In each cluster, whenever there's a failure on the Primary node, Cortex XDR automatically switches to one of the standby nodes, initiates the applets on the new Primary node, and continues data collection on that node. Any successful or unsuccessful failover attempt displays an alert in the notification area and is logged in the Management Audit Logs table.
The following conditions can trigger a failover for the Primary node:
Connectivity issues between a Primary node and the Cortex XDR server.
Application failure, such as failing to start an applet or an applet crashes.
Any failure of one of the internal components, such as MariaDB, Redis, RabbitMQ, or Docker engine.
Hardware failure, including:
Running out of disk space
CPU usage of more than 95% for more than 10 minutes
Memory usage of more than 95% for more than 10 minutes
At any time, you can change the role of the current Primary node in the cluster to another node in the HA cluster, for example, to perform maintenance, by initiating a manual switchover.
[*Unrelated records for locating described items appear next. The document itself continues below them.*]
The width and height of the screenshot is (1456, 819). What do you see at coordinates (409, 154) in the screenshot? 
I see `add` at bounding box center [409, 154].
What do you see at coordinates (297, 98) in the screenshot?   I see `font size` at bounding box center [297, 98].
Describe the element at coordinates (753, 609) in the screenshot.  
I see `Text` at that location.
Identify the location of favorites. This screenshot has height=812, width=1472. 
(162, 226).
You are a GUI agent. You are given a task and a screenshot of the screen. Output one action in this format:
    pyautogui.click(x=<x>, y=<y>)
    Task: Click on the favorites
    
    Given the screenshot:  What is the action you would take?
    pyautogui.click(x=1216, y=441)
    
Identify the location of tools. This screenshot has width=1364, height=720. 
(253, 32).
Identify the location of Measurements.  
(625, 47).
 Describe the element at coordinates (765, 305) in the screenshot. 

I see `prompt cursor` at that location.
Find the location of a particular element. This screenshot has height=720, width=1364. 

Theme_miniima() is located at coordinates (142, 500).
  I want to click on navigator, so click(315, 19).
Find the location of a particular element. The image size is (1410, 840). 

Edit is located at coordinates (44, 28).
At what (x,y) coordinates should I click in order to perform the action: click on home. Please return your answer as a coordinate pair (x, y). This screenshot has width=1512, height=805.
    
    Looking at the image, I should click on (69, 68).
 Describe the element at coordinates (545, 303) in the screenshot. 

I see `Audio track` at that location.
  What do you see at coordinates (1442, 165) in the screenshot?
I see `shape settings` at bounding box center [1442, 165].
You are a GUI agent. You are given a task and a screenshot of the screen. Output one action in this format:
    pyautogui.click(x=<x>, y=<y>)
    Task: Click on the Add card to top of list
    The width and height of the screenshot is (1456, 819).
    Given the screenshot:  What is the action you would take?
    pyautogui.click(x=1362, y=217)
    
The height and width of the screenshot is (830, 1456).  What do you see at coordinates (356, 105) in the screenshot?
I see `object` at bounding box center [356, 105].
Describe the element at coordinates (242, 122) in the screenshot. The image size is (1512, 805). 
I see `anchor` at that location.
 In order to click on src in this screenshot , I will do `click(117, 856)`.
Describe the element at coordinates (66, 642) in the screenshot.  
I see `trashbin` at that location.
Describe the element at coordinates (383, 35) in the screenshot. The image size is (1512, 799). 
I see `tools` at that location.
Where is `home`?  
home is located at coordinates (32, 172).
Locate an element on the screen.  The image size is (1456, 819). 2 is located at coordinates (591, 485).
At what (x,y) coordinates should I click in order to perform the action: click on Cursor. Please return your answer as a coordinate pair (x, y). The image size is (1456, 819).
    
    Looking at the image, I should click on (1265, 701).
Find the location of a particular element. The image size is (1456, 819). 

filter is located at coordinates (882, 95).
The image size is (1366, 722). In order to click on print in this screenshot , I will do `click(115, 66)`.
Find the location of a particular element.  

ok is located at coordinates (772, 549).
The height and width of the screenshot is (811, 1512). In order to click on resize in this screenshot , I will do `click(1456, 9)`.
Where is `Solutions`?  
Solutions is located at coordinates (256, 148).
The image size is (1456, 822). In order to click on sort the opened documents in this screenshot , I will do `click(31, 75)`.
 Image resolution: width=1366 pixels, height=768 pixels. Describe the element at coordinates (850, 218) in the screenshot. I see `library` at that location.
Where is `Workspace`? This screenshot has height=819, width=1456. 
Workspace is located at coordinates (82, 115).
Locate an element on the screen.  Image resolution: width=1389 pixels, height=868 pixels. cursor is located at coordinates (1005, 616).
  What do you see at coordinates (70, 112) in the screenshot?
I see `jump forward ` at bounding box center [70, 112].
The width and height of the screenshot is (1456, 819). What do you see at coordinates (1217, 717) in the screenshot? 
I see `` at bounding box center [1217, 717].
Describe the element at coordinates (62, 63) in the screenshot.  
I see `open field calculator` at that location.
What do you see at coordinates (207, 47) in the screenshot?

You can configure automatic upgrades within Broker VM HA cluster nodes to update cluster nodes without noticeable down-time or other disruption of the HA cluster service by implementing the rolling upgrade mechanism. An automatic upgrade is performed in the following order:
Standby nodes are upgraded one by one.
The Primary node is switched over to one of the upgraded standby nodes.
The previous Primary node, now a standby node, is upgraded.